Vielleicht müsste man auch die Umlage bei Modernisierungen reformieren. Modernisierungen finde ich richtig und wichtig. Ich selbst profitiere davon. Mein Haus wurde vor wenigen Jahren mit einem Aufzug ausgestattet, behindertengerecht umgebaut, Heiz- und Elektroanlage modernisiert und der Balkon deutlich vergrößert. Hätte meine Genossenschaft die Miete um 11% der Modernisierungskosten angehoben, hätte ich mir die Wohnung nicht mehr leisten können. Wie könnte man also die Umlage reformieren und sie nicht gleichzeitig komplett unrentabel machen? Modernisierungen werden meist über Kredite finanziert. Der Kredit meiner Modernisierung über 20 Jahre. Warum sollte ich die Modernisierung also in 9 Jahren abbezahlen? Warum muss ich selbst nach dem „Abbezahlen“ der Modernisierung weiterhin die erhöhte Miete bezahlen? Ich denke, wenn man die Umlage auf 4 bis 5 % beschränken würde, würden die Modernisierungen nicht zum Stillstand kommen (schließlich hat ja auch der Besitzer ein Interesse daran, dass seine Ware dem allgemeinen Standard entspricht) und für die bisher wohnenden, wäre es deutlich leichter zu tragen.
Grüße
Pierre
P.S.: Es gäbe noch einen anderen Lösungsweg: es könnten wieder 3 Generationen einer Familie in einer 1-Raum-Wohnung auf dem 3. Hinterhof leben - aber ich glaube, das ist akzeptieren momentan nur die wenigsten …
P.P.S.: ich kann mich dunkel erinnern, dass ich vor vielen Jahren mal die Kritik eines Zeitungsinterviews las. Darin sagte ein Banker, Wirtschaftswissenschaftler, was auch immer, dass die Mieten in Berlin, Hamburg und Frankfurt noch weit weg sind, von denen in Paris oder London. Da gäbe es noch viel Luft und viel Rendite, die sich heraus holen ließe. Man könnte also auf die Idee kommen, dass die derzeitige Situation und die eher lieblosen aber auf jeden Fall zum größten Teil wirkungslosen Eingriffe einen Plan zur Grundlage haben, an dem seit langer Zeit gearbeitet wird.
P.P.P.S.: ich habe schon wieder deutlich mehr geschrieben, als ich eigentlich wollte …
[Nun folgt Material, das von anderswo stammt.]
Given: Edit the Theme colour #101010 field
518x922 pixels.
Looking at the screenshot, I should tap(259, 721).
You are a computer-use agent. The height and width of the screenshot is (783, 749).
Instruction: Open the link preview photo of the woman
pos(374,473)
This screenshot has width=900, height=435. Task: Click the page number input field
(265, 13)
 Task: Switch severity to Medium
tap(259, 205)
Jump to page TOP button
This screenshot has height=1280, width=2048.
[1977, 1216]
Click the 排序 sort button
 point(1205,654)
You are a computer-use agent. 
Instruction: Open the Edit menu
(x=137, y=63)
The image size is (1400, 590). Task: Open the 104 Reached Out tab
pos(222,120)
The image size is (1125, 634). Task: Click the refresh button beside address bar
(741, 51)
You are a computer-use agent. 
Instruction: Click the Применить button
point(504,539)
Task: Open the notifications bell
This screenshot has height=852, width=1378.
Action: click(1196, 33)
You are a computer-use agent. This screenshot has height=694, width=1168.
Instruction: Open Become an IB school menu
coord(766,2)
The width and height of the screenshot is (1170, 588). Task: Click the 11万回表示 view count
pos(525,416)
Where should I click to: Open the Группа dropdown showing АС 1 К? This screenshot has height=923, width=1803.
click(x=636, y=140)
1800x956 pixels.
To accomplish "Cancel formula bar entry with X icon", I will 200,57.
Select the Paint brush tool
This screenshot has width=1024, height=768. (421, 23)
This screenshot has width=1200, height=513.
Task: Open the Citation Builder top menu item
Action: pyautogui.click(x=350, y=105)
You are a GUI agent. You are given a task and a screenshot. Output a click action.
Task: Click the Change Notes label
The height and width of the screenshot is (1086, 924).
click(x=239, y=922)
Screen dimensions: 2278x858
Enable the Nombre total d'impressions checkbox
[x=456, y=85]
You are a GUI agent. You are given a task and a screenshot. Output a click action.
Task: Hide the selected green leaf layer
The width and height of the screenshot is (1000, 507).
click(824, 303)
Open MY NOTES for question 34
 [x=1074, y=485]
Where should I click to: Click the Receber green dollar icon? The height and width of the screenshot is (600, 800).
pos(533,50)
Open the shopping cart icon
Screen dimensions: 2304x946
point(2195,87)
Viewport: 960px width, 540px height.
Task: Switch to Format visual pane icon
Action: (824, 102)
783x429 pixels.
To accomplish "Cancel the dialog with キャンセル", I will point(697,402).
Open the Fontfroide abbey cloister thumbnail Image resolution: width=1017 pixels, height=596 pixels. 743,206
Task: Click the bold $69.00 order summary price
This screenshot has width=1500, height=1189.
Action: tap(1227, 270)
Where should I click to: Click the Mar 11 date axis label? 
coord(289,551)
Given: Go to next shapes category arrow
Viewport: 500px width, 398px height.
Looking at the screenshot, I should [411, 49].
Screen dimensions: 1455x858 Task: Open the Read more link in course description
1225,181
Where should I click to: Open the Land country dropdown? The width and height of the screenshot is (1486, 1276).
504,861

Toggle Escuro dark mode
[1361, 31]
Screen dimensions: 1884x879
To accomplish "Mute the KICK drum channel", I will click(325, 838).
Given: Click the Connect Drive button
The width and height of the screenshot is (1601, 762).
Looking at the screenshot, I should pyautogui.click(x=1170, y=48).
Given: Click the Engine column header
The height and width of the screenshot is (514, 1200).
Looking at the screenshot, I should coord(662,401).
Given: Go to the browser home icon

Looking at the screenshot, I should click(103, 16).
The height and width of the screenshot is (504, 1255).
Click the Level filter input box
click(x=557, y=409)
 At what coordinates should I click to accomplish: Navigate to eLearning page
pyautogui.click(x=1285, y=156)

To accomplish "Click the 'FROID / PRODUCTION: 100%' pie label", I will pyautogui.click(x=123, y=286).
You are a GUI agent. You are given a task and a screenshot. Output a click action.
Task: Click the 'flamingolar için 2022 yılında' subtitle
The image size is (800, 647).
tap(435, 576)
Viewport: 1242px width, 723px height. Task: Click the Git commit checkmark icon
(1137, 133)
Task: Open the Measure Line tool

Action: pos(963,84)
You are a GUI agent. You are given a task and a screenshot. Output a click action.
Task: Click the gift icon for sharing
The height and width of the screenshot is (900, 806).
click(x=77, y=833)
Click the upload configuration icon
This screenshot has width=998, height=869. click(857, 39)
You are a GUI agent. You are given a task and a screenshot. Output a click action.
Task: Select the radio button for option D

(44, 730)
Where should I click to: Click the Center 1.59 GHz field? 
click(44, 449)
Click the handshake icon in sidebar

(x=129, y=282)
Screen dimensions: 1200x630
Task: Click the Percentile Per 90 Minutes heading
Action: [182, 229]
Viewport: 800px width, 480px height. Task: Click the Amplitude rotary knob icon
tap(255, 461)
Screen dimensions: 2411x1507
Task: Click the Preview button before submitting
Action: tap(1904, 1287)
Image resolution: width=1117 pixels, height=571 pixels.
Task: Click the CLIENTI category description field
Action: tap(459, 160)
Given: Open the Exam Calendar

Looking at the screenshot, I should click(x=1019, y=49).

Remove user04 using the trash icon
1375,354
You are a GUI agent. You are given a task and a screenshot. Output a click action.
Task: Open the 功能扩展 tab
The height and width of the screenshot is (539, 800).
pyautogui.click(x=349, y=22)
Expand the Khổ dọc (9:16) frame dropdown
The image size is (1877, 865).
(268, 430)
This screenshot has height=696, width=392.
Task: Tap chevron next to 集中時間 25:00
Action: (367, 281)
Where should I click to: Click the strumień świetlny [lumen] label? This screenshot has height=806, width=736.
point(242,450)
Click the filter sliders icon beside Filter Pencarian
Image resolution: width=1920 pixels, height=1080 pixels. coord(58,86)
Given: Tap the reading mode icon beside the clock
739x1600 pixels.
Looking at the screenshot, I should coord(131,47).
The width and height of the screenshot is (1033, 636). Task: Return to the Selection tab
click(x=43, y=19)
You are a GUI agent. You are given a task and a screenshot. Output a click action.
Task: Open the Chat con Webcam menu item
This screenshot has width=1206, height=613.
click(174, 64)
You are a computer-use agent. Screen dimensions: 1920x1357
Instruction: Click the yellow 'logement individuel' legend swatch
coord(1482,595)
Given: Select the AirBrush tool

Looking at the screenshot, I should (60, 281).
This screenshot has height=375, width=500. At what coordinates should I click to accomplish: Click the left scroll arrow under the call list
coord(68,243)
und zum letzten - P.P.P.P.S.: ich behaupte nicht, dass meine Ausführungen den einzig gangbaren Weg darstellen - zu viele Interessen gilt es zu beachten und so gut wie möglich zu bewahren. Ich will einfach nur weg von diesem Scheuklappendenken, dass einen einzigen Weg fanatisch als angeblich alternativlos hinstellt und jede weitere Diskussion mit Scheinargumenten und Whatabaoutisms im Keim zu ersticken versucht.